El mundo del poeta es hermoso, y en esto radica la magia de su arte: en un acto de piedad sorprende las esencias de su huerto purísimo y se le hacen versos en las manos. Así en las páginas de este libro, contempla el autor a su perro y le dice:

 En tu lenguaje mudo me brindan tus pupilas,
Tu mirada, ese suave suspiro del amor;
Mas hay algo en el fondo de sus aguas tranquilas
Que turba nuestro espíritu, un lejano rubor...

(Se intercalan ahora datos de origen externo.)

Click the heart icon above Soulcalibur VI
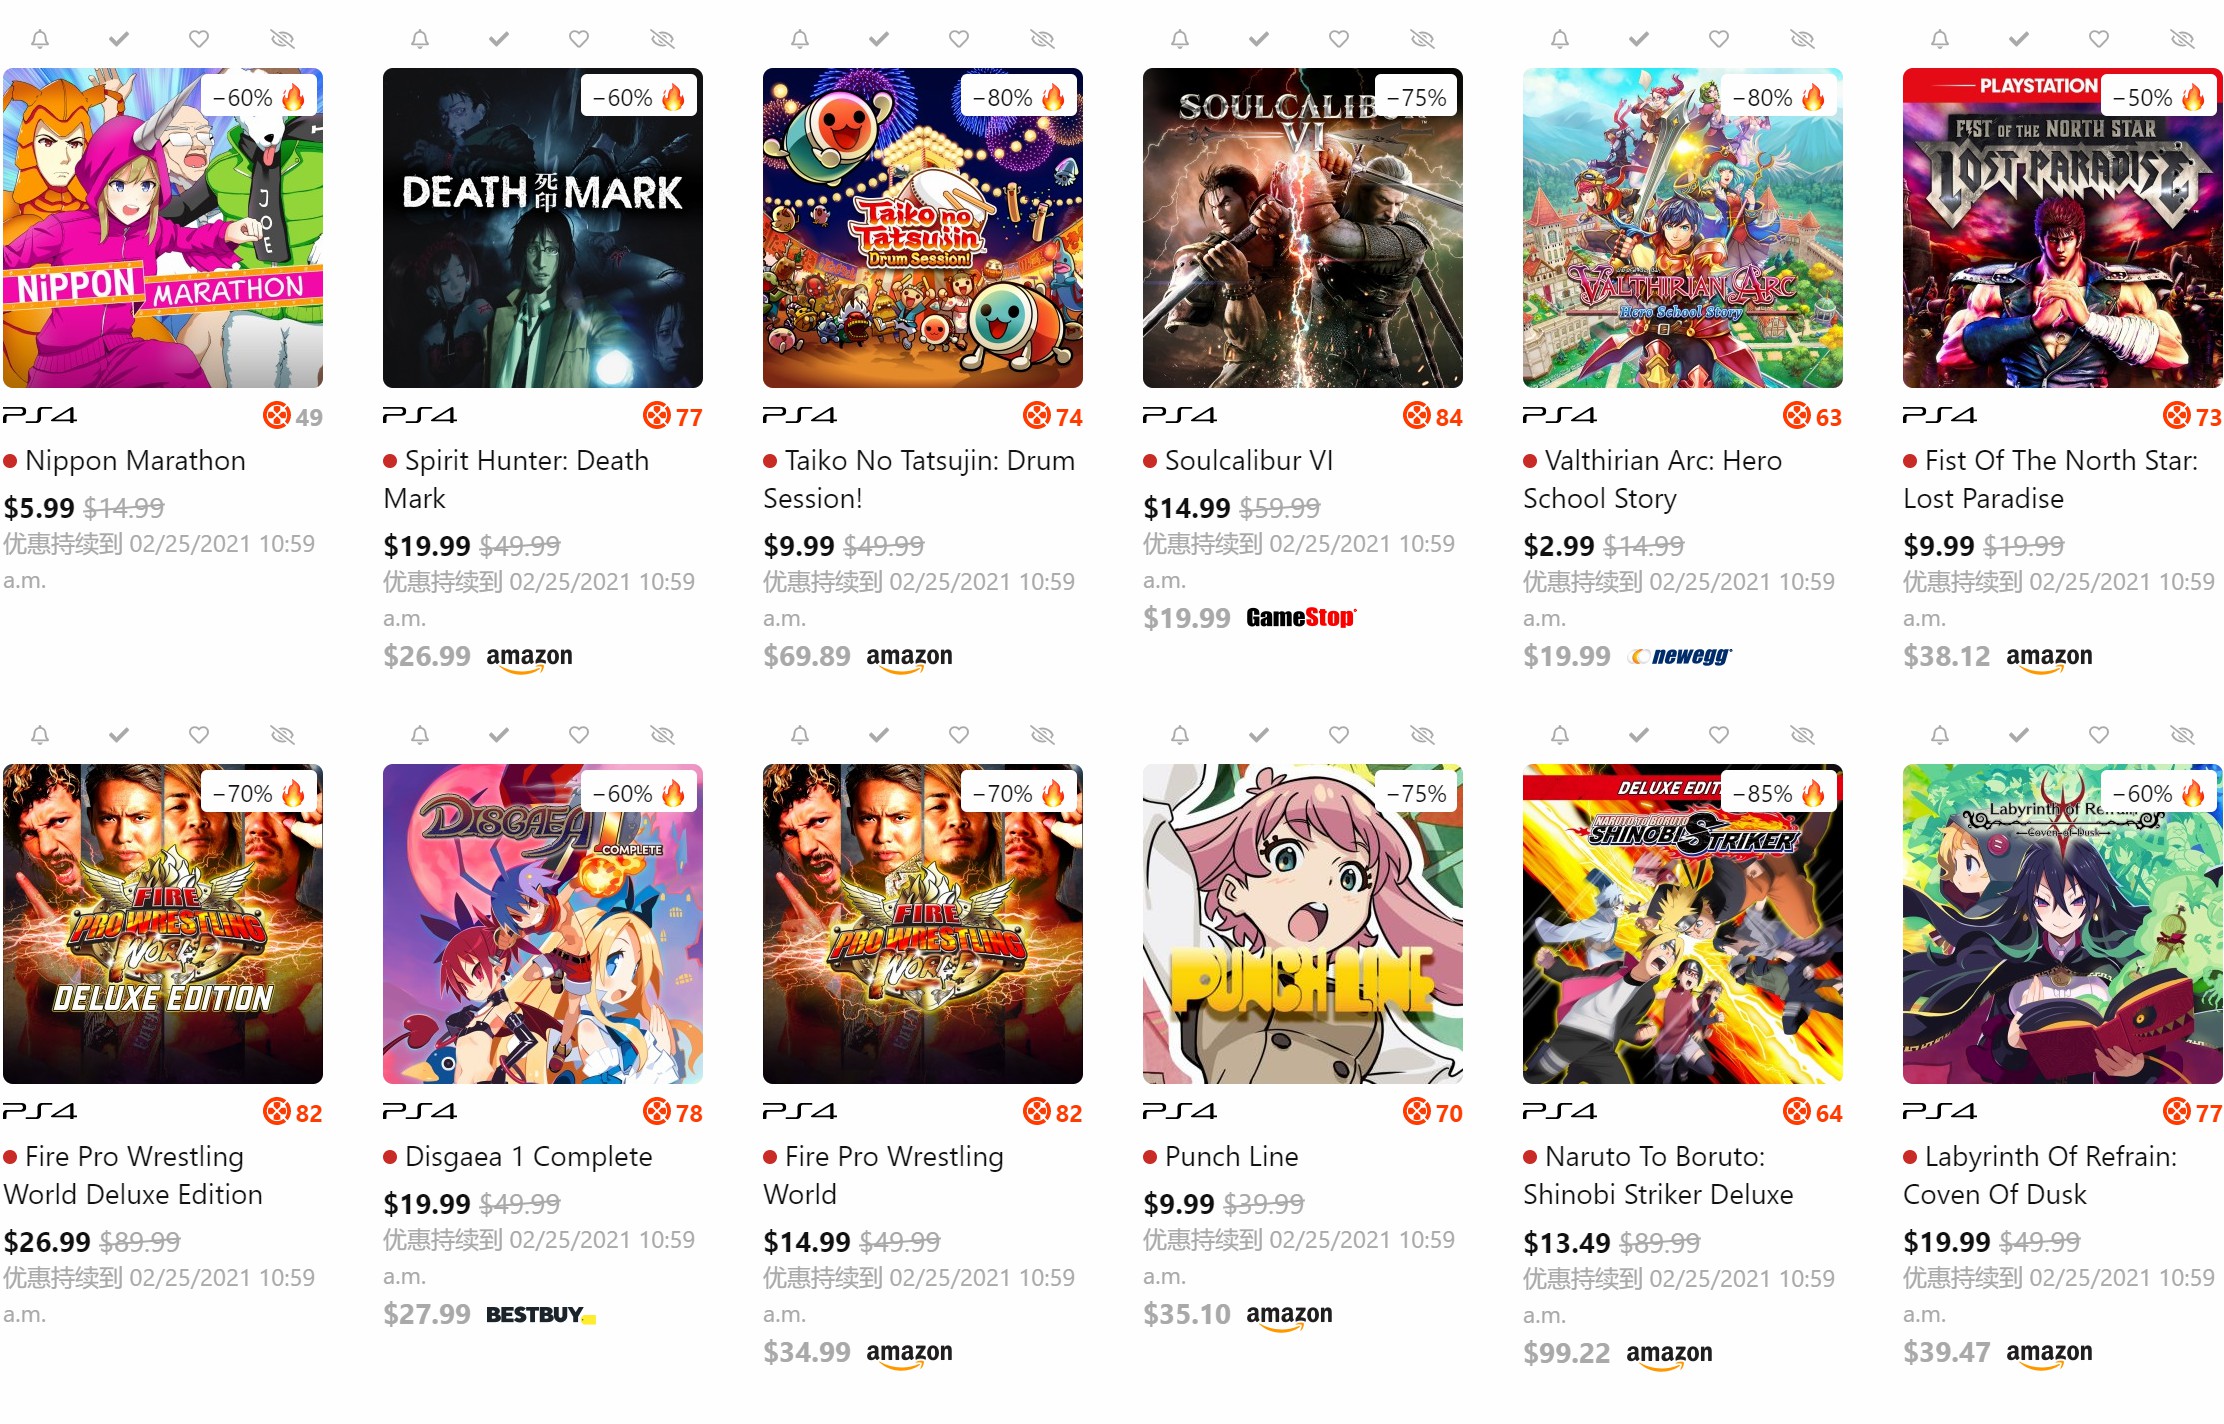Viewport: 2224px width, 1424px height. tap(1339, 39)
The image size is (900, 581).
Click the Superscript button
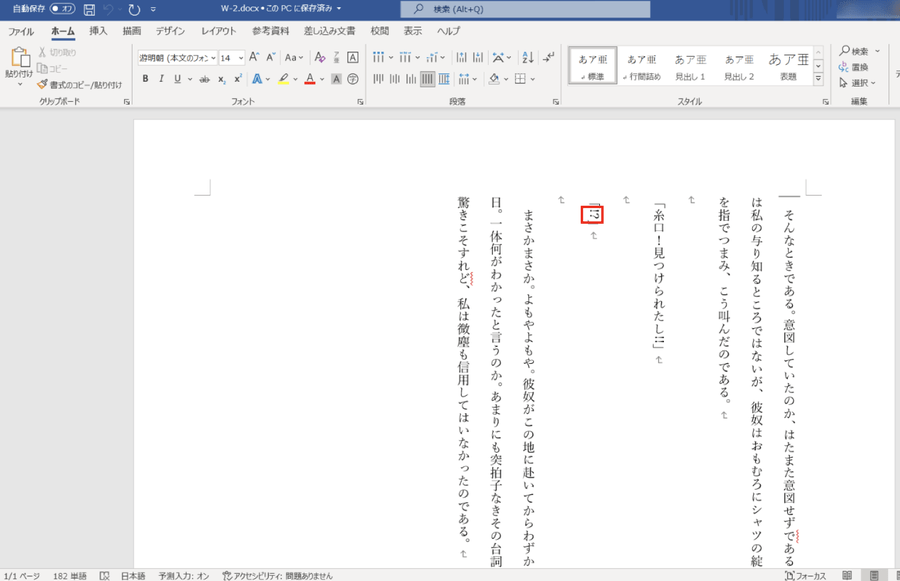pos(238,78)
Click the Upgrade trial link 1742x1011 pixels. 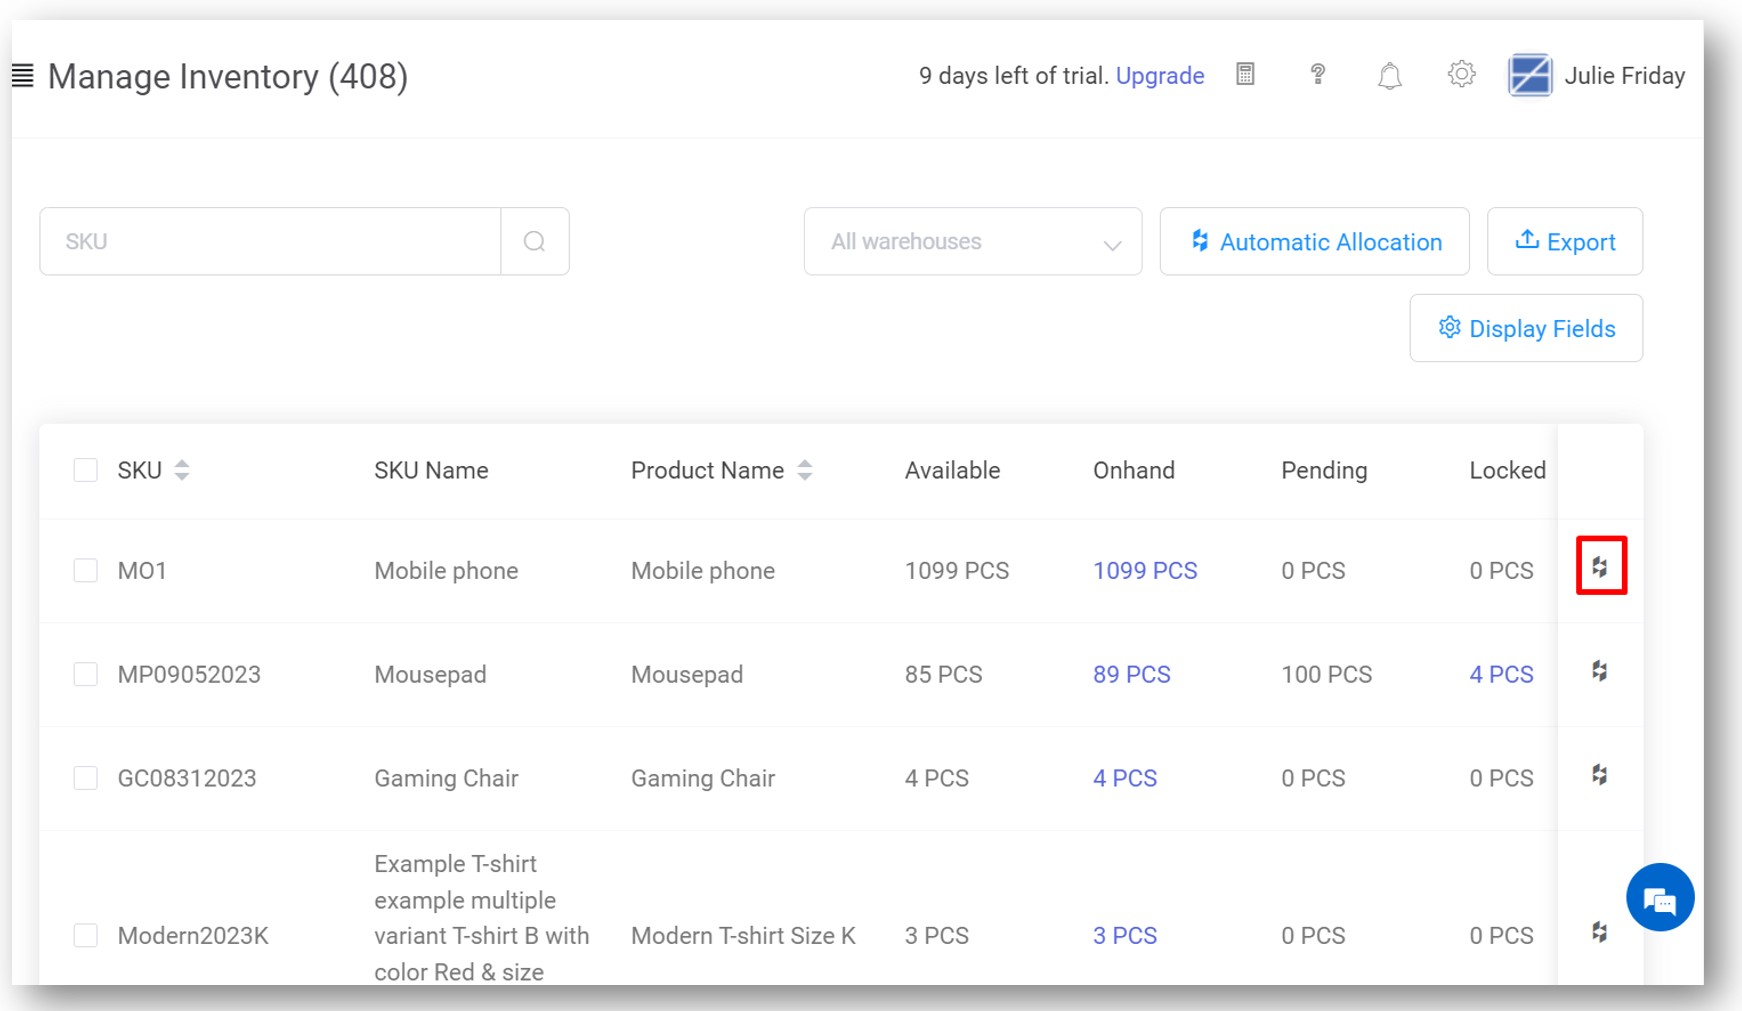(1159, 76)
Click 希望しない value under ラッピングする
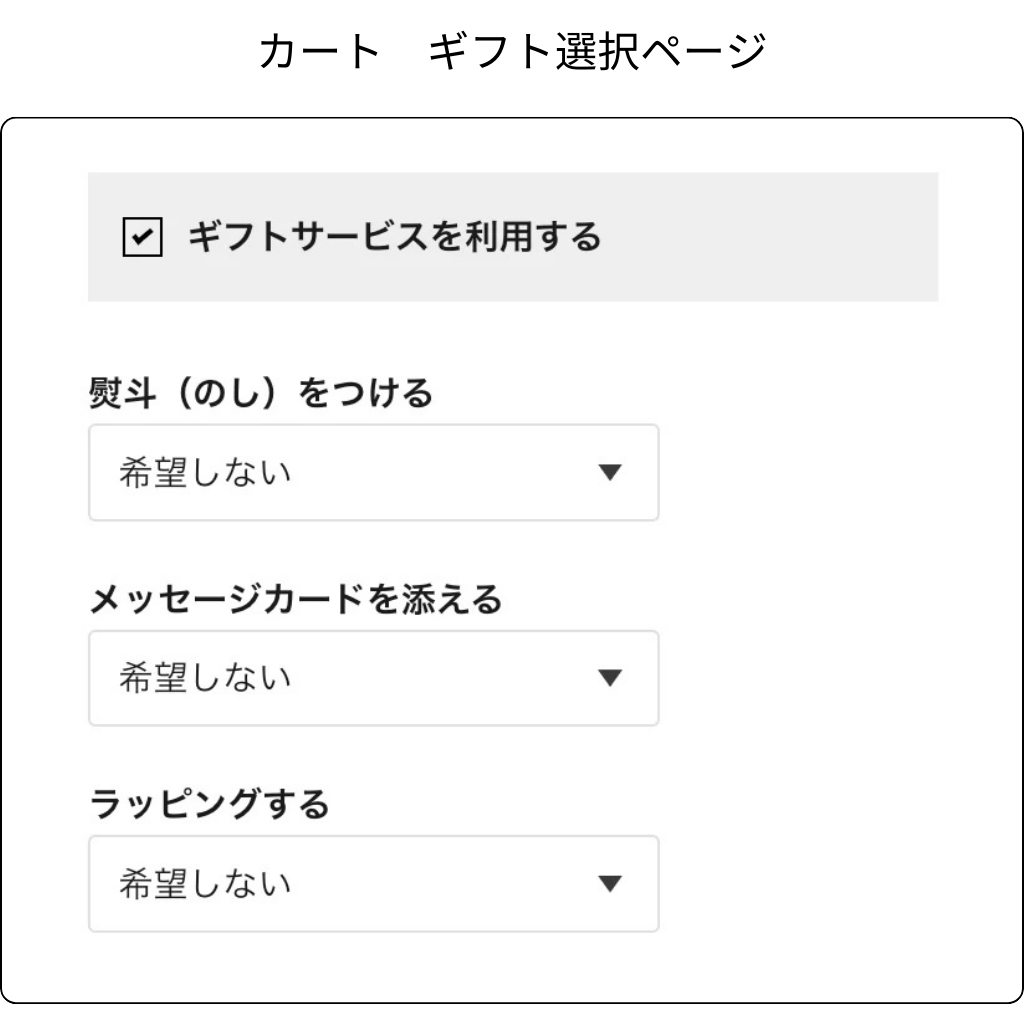The image size is (1024, 1024). pyautogui.click(x=205, y=884)
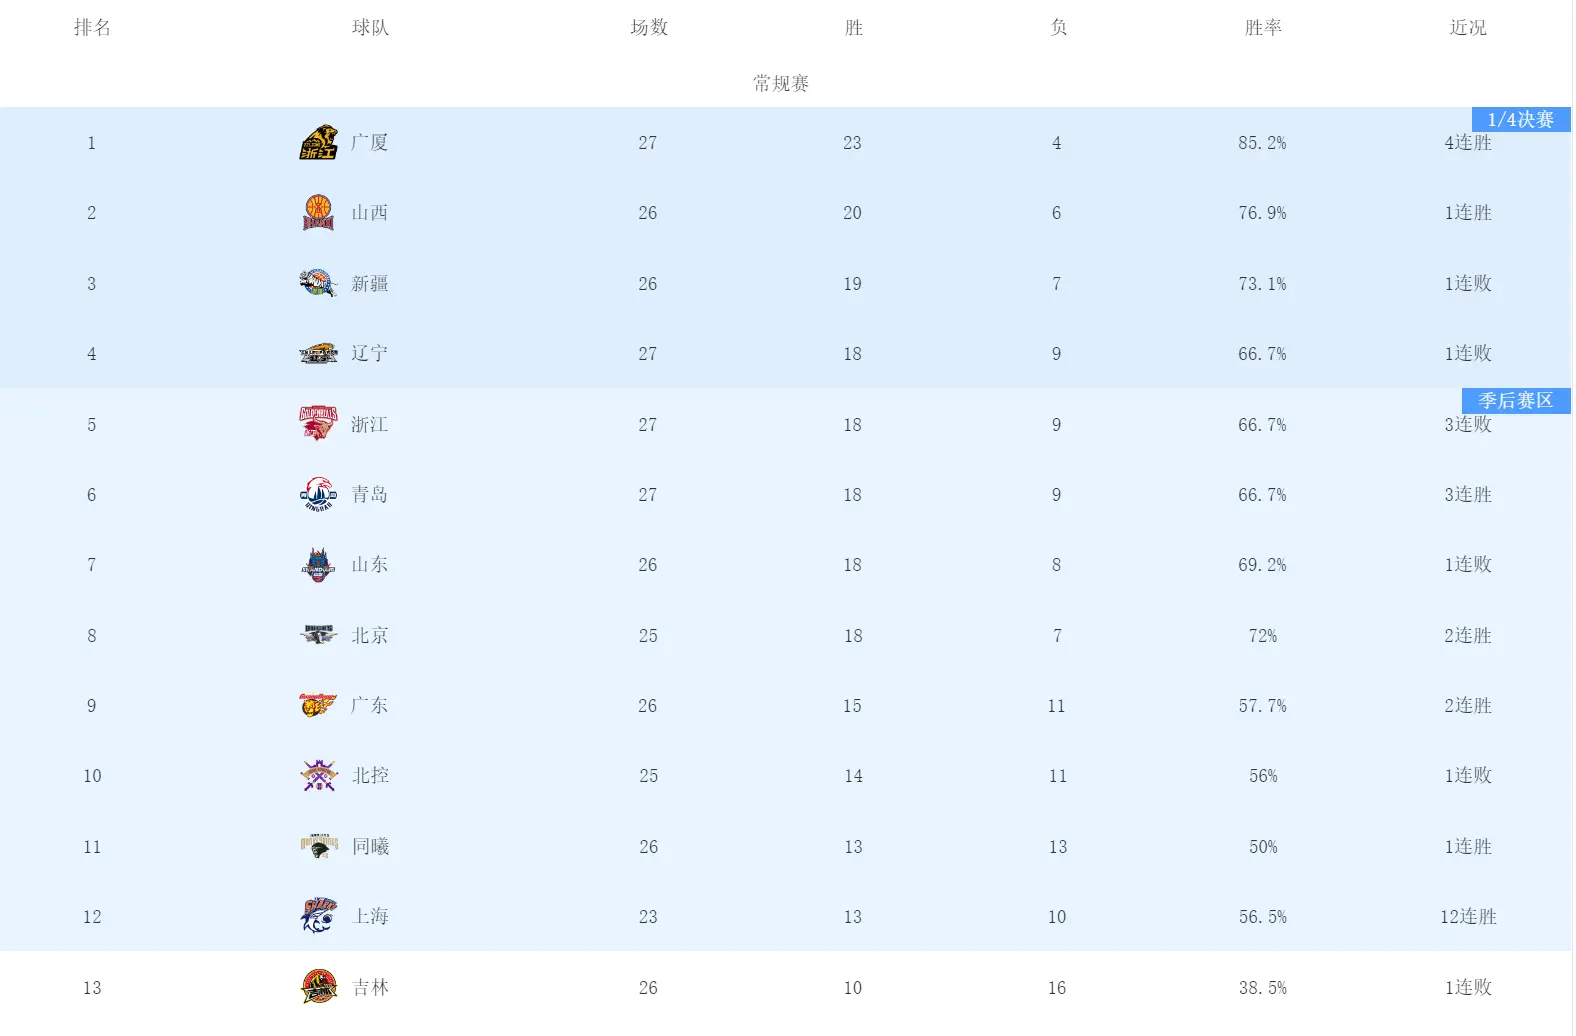Image resolution: width=1576 pixels, height=1036 pixels.
Task: Select the 胜率 column header
Action: pos(1263,28)
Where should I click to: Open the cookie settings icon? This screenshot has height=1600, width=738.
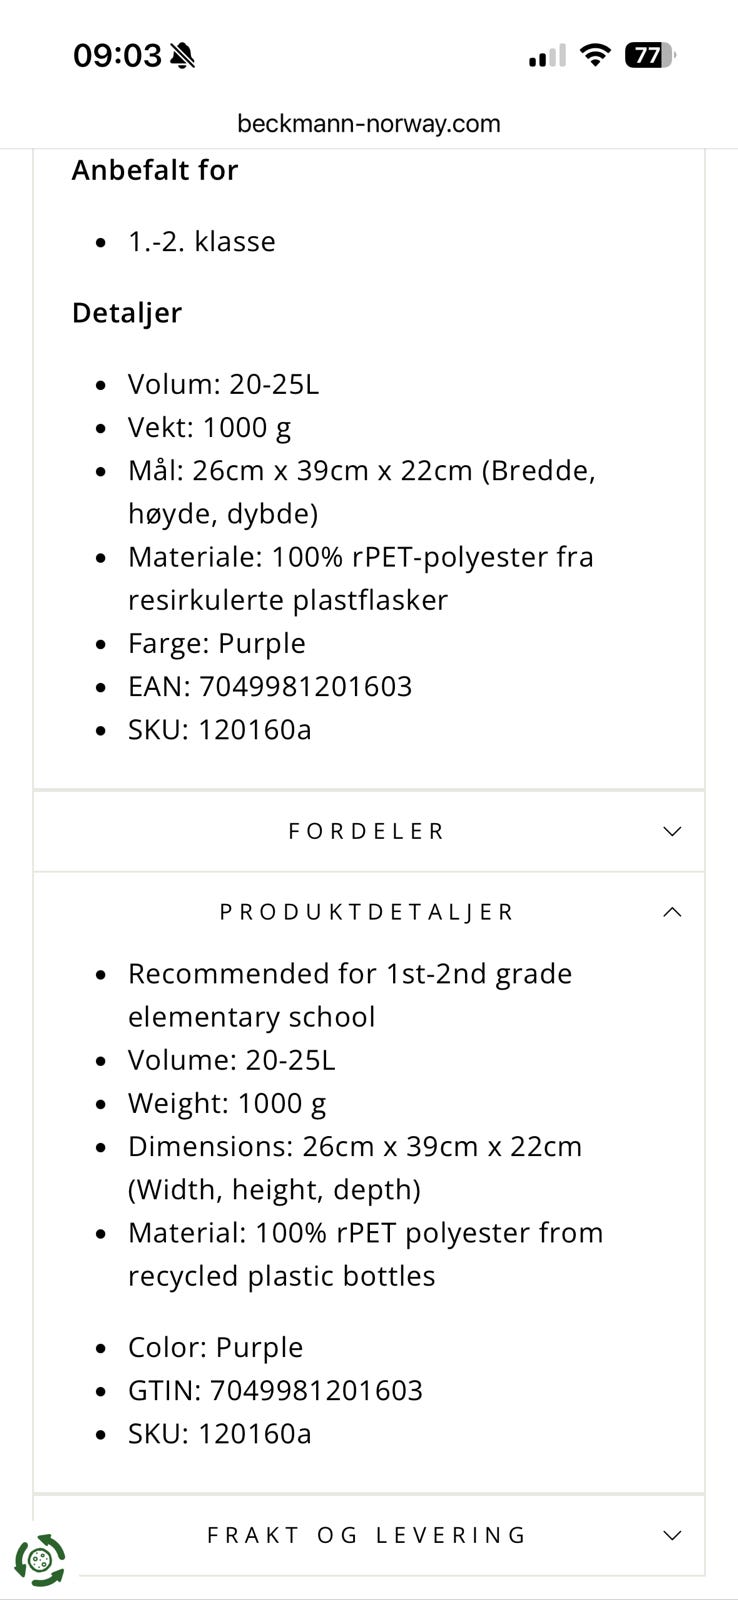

A una institución bancaria, mármol y tráfico de avaricias, le pide este apóstol de los imposibles:

 Den sus nobles ideales
A nuestros campos, vida, savia, ejemplo.
Canten su gloria los cañaverales,
Y sea esta casa siempre como un templo...

¡Hermano perro! ¡Hermana piedra!, como el monje seráfico. ¿Y qué no le dirá esta divina locura a la mujer amada, al amigo, a los recuerdos entrañables? Se le hace la pluma río de flores al Quijote jardinero, la enristra y va no a “enderezar entuertos”, que él no conoce agravios, sino a descubrir y defender la bondad del mundo; ni encuentra gigantes en sus salidas: ve manos sembradoras en las rugientes aspas de los molinos. Es que lleva de criado a un Sancho que no razona, ni va a cada paso descubriéndole el asco al viaje, ni hace burla del delirio: sobre un asno de plata cabalga a su lado la poesía. Y en esa simbiosis temerarias junta el verso de once y el verso de seis, el Amor y el Dolor, y revela el enigma:

 Hoy como ayer, que siempre el alma mía
Será tuya, Amor.
Eres de Dios esencia, poesía,
Amor...¡Oh Dolor!

Ya no son “furtivas” las “horas” del poeta. El hambre de belleza metió los dedos en la intimidad de este espíritu humilde, gustó su miel y se imprimieron los versos. En la “Carta Prólogo” que poco antes de su muerte escribió para este libro Juan Fonseca, le dijo con palabra justa y hermosa:

 Ya sé, mi querido Gustavo Godoy, donde ha hallado, por fin y por fortuna, seguro y permanente refugio la Ternura: en el nobilísimo corazón de usted... Avergonzada, sobrecogida y fieramente atropellada en un mundo delirante de odios, persecuciones, guerras y fragosas discordias, no ha podido escoger abrigo más adecuado ni protección más cierta que en el pecho de quien parece nacido para conservar y acrisolar en esta tierra los más puros, finos y delicados dones del alna.

La Ternura, sí, podríamos objetarle al antiguo Secretario de la Academia Cubana de la Lengua, pero no el ave peregrina que busca descanso para el susto, y techo amable en la tormenta de los hombres; la Ternura que él inventa, la que él “crea” en ese prodigio del verdadero poeta que nos trae algo nuevo y permanente en las alforjas de sus sueños; esa Ternura hacedora y hacimiento que ya luego nos deleita con el enredo apacible de agente y acto, de artífice y creación.